When asked if he expects to enter the 2019 season without signing a long-term extension, Betts said, “That’s exactly what I expect. I don’t expect anything to happen until I’m a free agent.
“It’s just one of those things where you’ve just got to go out and play,” continued Betts, who is eligible for free agency following the 2020 season -- the same year that Trout was set to hit the market. Betts is more than a year younger than Trout. “You can’t worry about the economics of the game right now. [The Red Sox] have to take care of what they have to take care of, and I have to take care of what I have to take care of. The common thing is to win a World Series, and I think it’s something we definitely both want to do.”
Betts confirmed a report by MLB Network insider Joel Sherman for the New York Post that he rejected Boston’s eight-year, $200 million extension offer following the 2017 season.
“Yeah, I was made an offer last year,” he said. “That was just a disagreement, which is perfectly fine.”
Betts, 26, is seen by many as perhaps the game’s second-best player now behind Trout, and he beat out the Angels superstar for the 2018 American League MVP Award as he led the Majors with a .346 average, .640 slugging percentage, 129 runs scored and 10.9 Wins Above Replacement, per Baseball-Reference. Those numbers helped Boston win its fourth World Series championship in 15 years.
Trout’s extension came on the same day that Astros star third baseman Alex Bregman reportedly agreed to a five-year, $100 million extension, and it follows a series of other high-profile extensions signed by players like Nolan Arenado of the Rockies and Aaron Hicks of the Yankees. Bryce Harper and Manny Machado also raised the ceiling in the free-agent market with historic contracts signed with the Phillies and Padres, respectively, this offseason.
“Those guys have gotten great deals,” Betts said. “They can get what they got and some can get more. It’s been pretty good. Definitely a step in the right direction for the game. But there are still a lot of guys out there who haven’t signed anything. Some have, some haven’t. I think once we got some of those guys that are on the market off [of it], I think things will be a lot better.”
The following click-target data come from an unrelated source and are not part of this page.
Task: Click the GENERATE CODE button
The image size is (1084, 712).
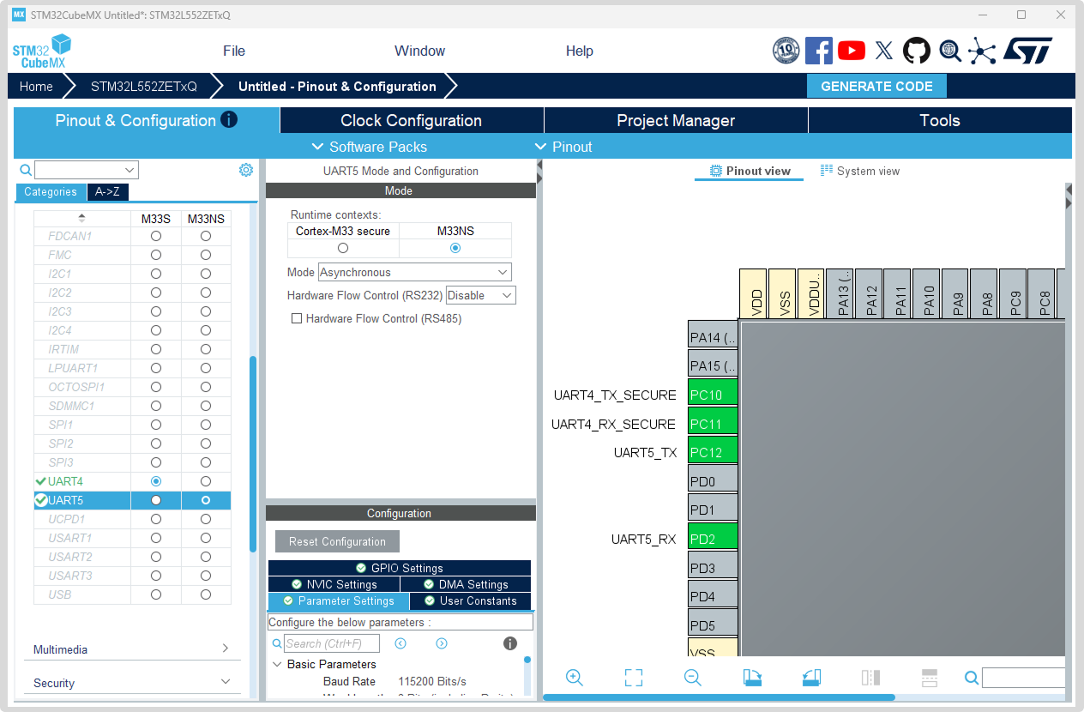Action: 876,86
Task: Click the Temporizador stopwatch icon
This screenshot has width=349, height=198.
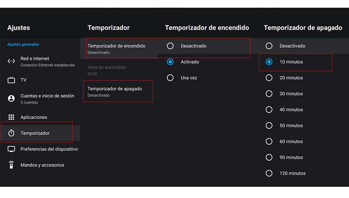Action: tap(11, 133)
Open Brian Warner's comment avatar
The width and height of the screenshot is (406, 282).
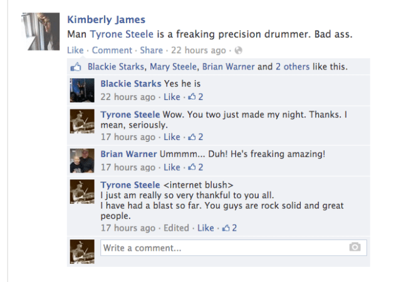tap(81, 160)
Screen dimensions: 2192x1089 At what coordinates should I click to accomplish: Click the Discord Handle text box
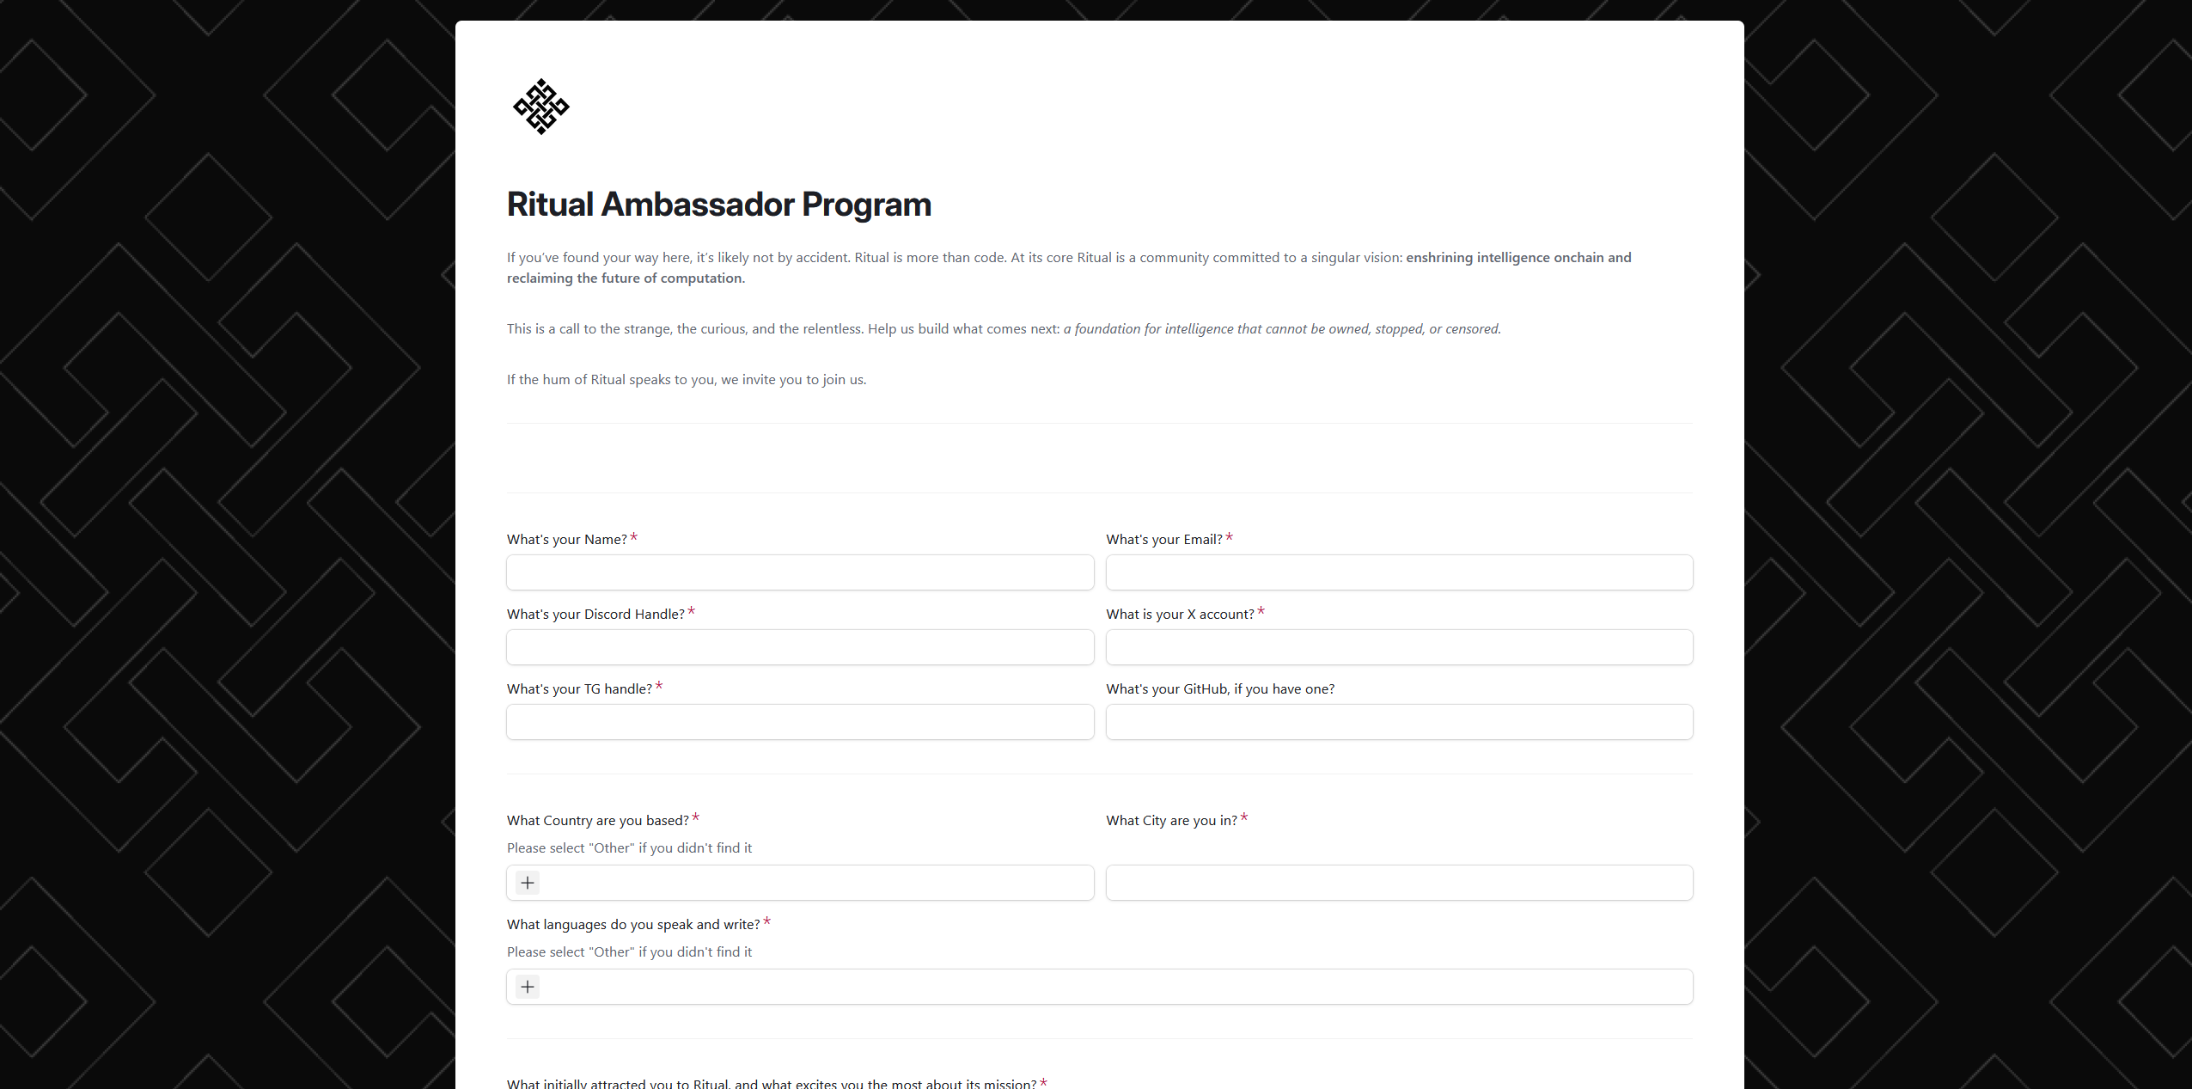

Betts, for the record, did not dismiss the notion that he and Boston could come to an agreement before the 2020-21 offseason. He repeatedly focused on the Red Sox’s current World Series title defense and his remaining two years in Boston in his comments Wednesday.
“Why not?” Betts said of potentially bridging the gap with his club. “You should definitely keep your ears open and see what is said. But that doesn’t mean you necessarily have to agree on or take whatever is given. Like I said, I love it here. I think this is great place to be to spend your career here. But that doesn’t mean you should sell yourself short.
“I’m under no pressure to do anything,” he continued. “It’s OK for two sides to disagree. It’s perfectly fine. It’s normal. Like I said, I’ve got two more years. I’m going to make the best of them. I’ve got to work on year one right here, go out and do my best to help the team win. Also next year, it’s one of those things where it’s all right to disagree.”
Betts notably avoided arbitration with the Red Sox in January by signing a one-year, $20 million deal that set a record for a player in his second season of arbitration eligibility.